Frankfurt – Genau wie im Juni sind auch im August die Nächte kurz und hell – doch trotzdem kann man einiges am Nachthimmel entdecken. In dunklen Regionen kann man sehen, dass sich das Band der Milchstraße quer über den Himmel zieht. Noch besser kann man das milchige Band aus Sternen im August sehen, wenn die Nächte nicht mehr ganz so hell sind. Für die Sternbilder Schütze und Skorpion ist der Juli der beste Beobachtungsmonat. Während sie in unseren Breitengraden nur sehr tief am Himmel zu sehen sind, kann man sie weiter südlich – vielleicht im Sommerurlaub am Mittelmeer – besser sehen.
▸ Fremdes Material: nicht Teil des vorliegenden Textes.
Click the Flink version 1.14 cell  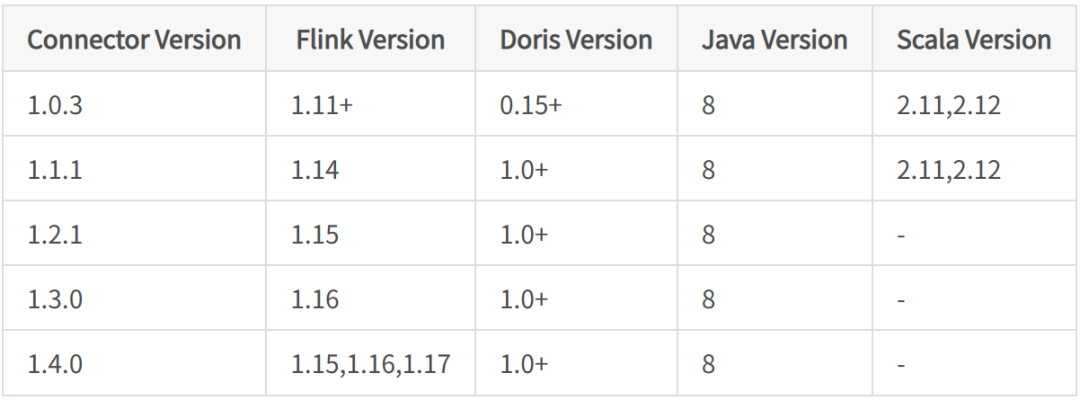click(x=315, y=170)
Im Sternbild Schütze liegt das Zentrum der Milchstraße. In dem Sternbild gibt es außerdem viele Himmelsobjekte, die für ein Fernglas ein lohnenswertes Ziel sind: Galaktische Nebel, offene Sternhaufen und Kugelsternhaufen findet man dort. Im Juli ist auch der hellste Kugelsternhaufen am Himmel der Nordhalbkugel zu sehen: M13 im Sternbild Herkules ist auch als Herkuleshaufen bekannt und etwa 23.000 Lichtjahre von der Erde entfernt. Entdeckt wurde der mindestens 500.000 Sterne umfassende Kugelsternhaufen 1714 vom englischen Astronomen Sir Edmond Halley. Im Südosten sieht man das Sommerdreieck bestehend aus den Sternen Deneb, Altair und Wega hoch am Himmel stehen.
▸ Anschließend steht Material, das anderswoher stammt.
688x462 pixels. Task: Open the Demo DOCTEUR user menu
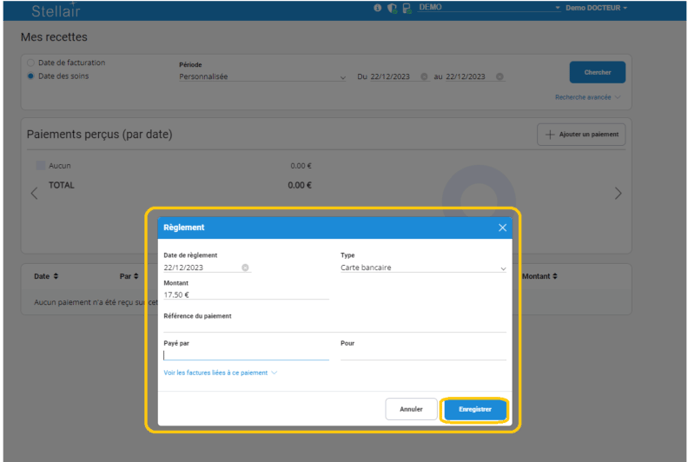(596, 8)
Sternenhimmel im Juli: Venus wird hell und verschwindet

Auch Planeten kann man im Juli am Nachthimmel sehen – hier verändert sich in diesem Monat einiges im Vergleich zum Juni. Die Venus, der Planet, der in den vergangenen Monaten am Himmel am auffälligsten war, erreicht am 7. Juli ihre größte Helligkeit. Sie befindet sich weiterhin am Abend im Westen und ist wegen ihrer Helligkeit bereits früh in der Abenddämmerung zu sehen. Doch noch im Juli ist es mit der Venus-Sichtbarkeit vorbei: Ende des Monats geht der Nachbarplanet der Erde bereits gegen 20 Uhr unter. Bevor die Venus sich verabschiedet, kann man mit dem Teleskop noch einmal ihre Sichelform bewundern – denn der Planet hat Phasen, genau wie der Mond. Anfang des Monats ist die Venus-Sichel dick, gegen Ende ihrer Sichtbarkeitsperiode ist sie dagegen sehr schmal.

Was ist am Sternenhimmel zu sehen? Der Monatsüberblick zeigt es.

Der sonnennächste Planet Merkur erreicht im Juli fast seine maximale Entfernung von der Erde – er entfernt sich bis auf 198 Millionen Kilometer. Zu sehen ist er in diesem Monat jedoch nicht. Nur noch kurze Zeit am Himmel aufzufinden ist der Planet Mars: er ist noch bis etwa zum 10. Juli zu sehen, dann verabschiedet er sich vorübergehend. Fast gleichzeitig, am 13. Juli beginnt auf der Nordhalbkugel des roten Planeten der Sommer, der bis zum Herbstanfang am 12. Januar 2024 geht.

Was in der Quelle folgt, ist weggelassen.